PROBLEM: Rewrite the data beginning at the line that has "Select the 6.4 km/h da ESE wind reading" and stopping after the line that has "coord(214,586)", swapping "sidebar" for "side panel" and leaving everything else as it is.

RECORDS FOR THIS EXERCISE:
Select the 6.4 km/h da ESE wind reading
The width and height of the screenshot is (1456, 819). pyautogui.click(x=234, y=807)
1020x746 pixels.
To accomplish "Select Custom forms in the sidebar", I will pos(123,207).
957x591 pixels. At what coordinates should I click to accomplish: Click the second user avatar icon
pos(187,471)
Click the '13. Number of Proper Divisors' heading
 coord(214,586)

* * *

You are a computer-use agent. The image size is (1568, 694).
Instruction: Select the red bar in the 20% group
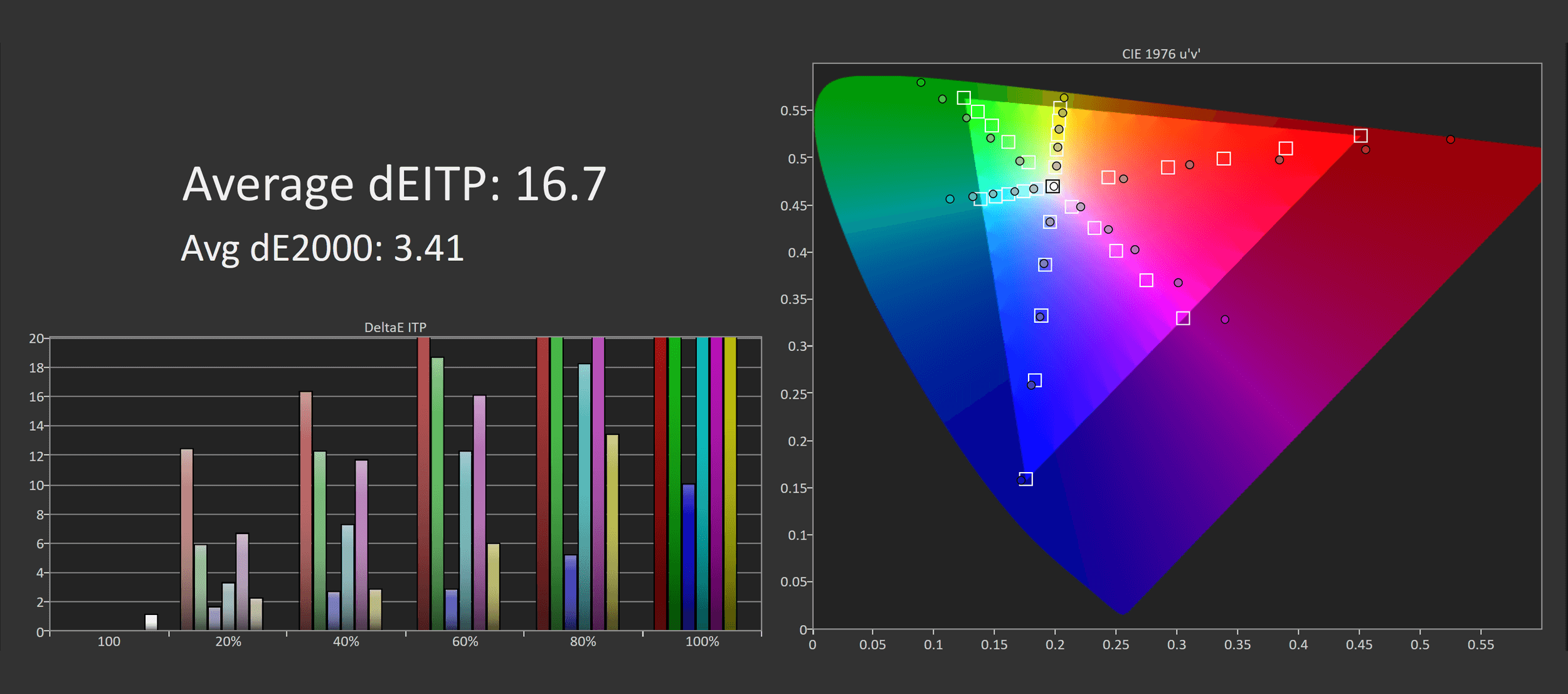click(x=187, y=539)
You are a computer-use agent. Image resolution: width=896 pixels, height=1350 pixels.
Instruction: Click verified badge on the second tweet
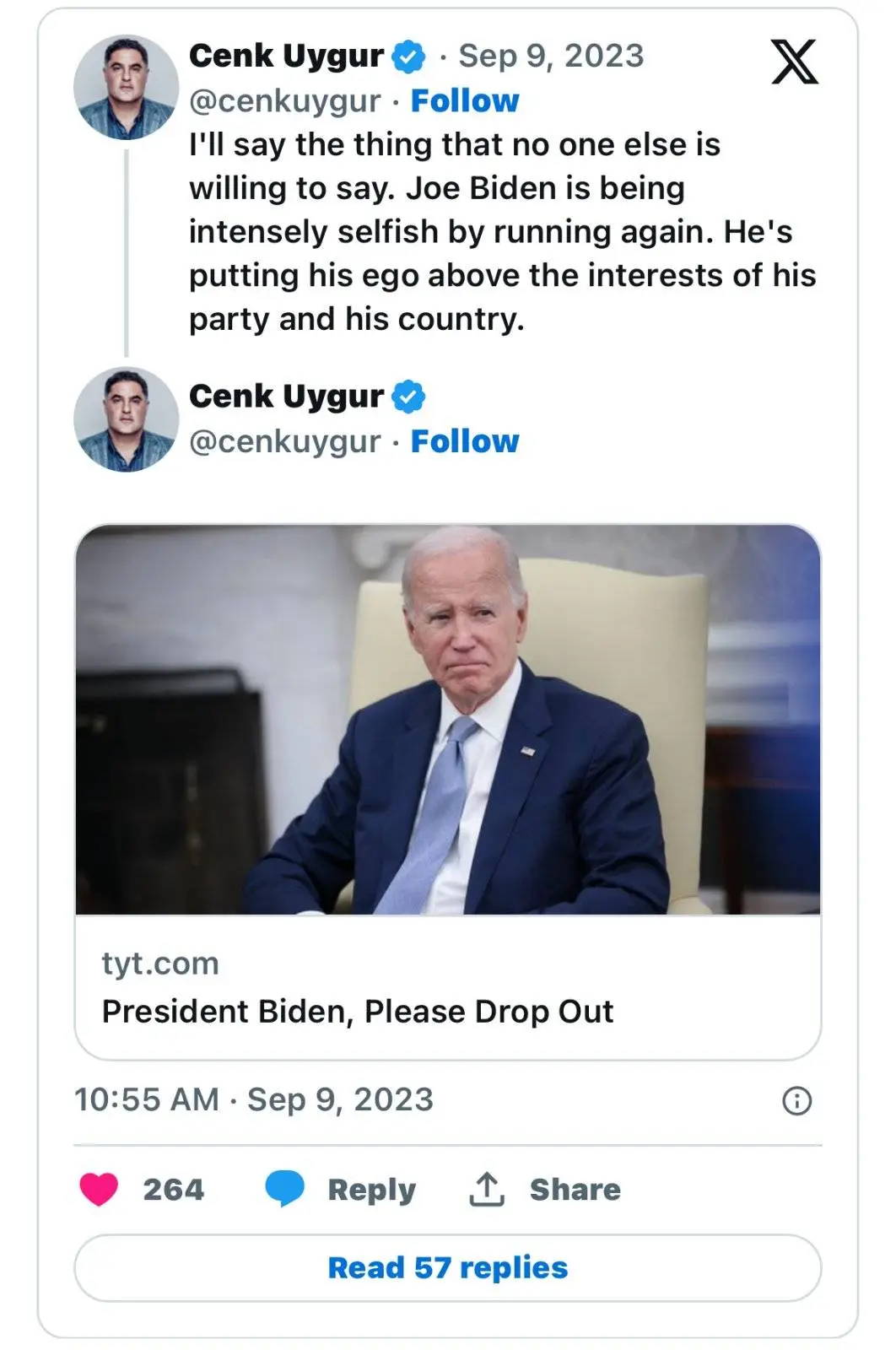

--

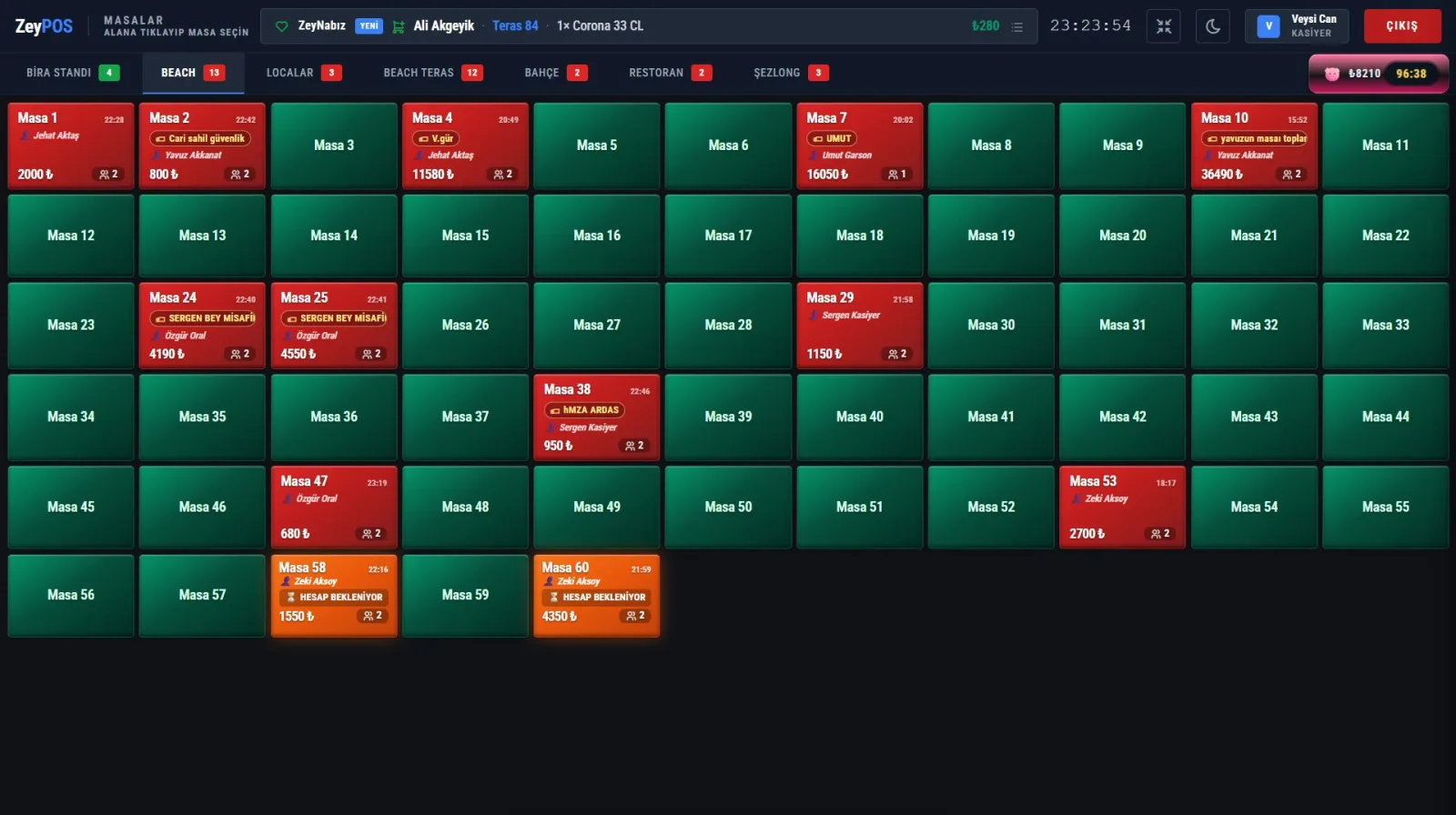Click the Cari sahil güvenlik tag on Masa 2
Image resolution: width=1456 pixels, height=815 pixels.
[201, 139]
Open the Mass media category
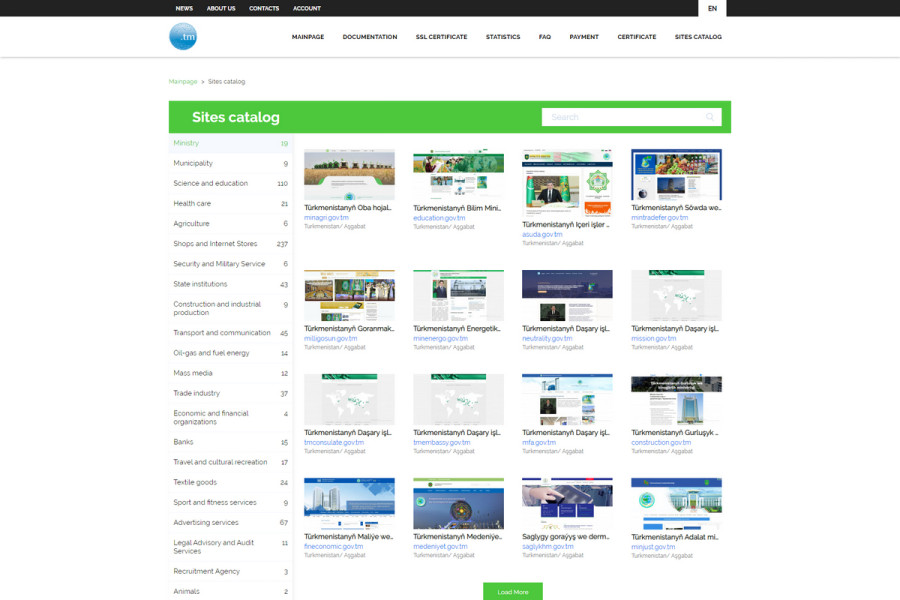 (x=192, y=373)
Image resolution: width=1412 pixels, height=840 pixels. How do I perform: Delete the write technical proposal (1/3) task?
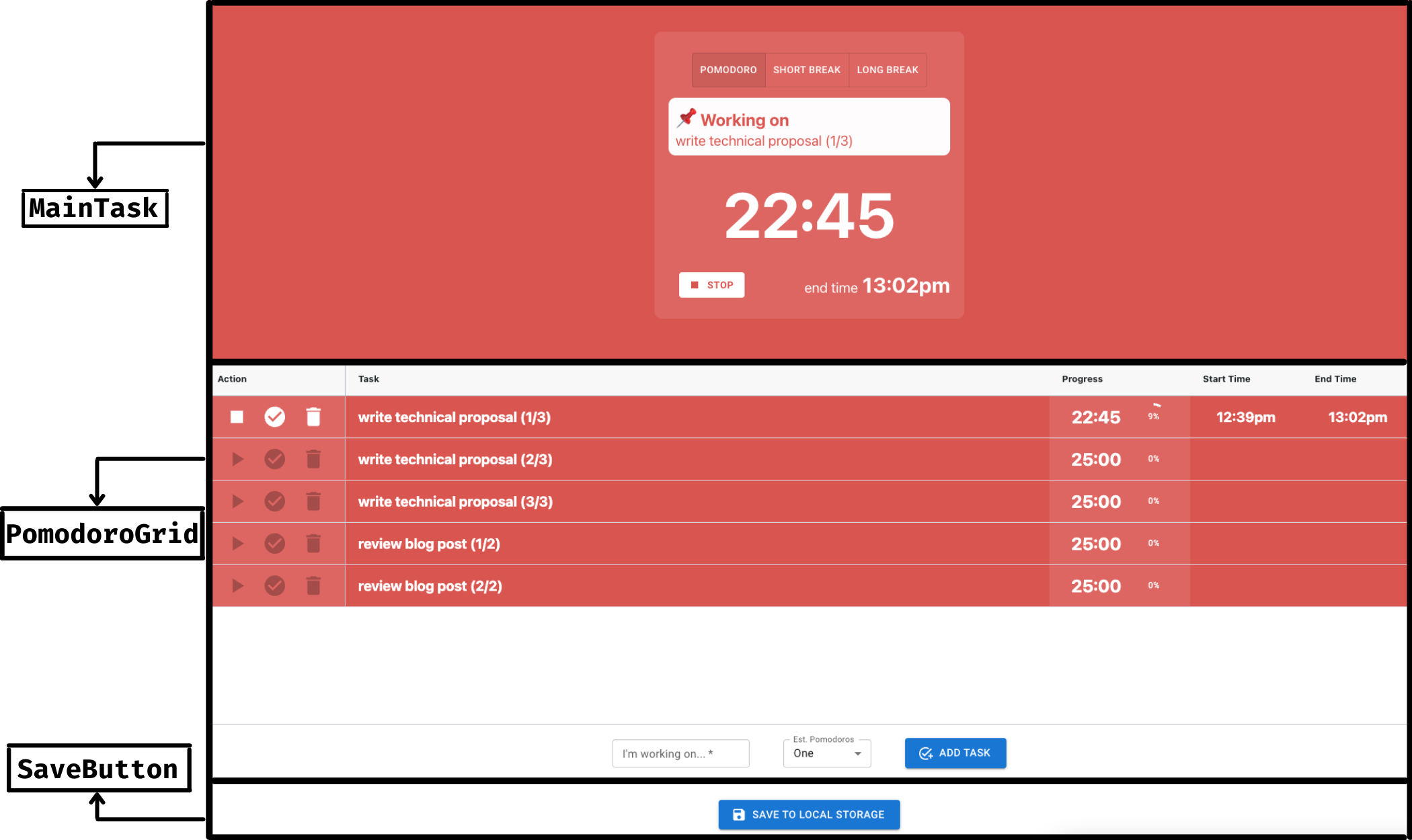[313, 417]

TASK OUTPUT:
Select the 6.4 km/h da ESE wind reading
The width and height of the screenshot is (1456, 819). pyautogui.click(x=234, y=807)
1020x746 pixels.
To accomplish "Select Custom forms in the side panel", I will pos(123,207).
957x591 pixels. At what coordinates should I click to accomplish: Click the second user avatar icon
pos(187,471)
Click the '13. Number of Proper Divisors' heading
 coord(214,586)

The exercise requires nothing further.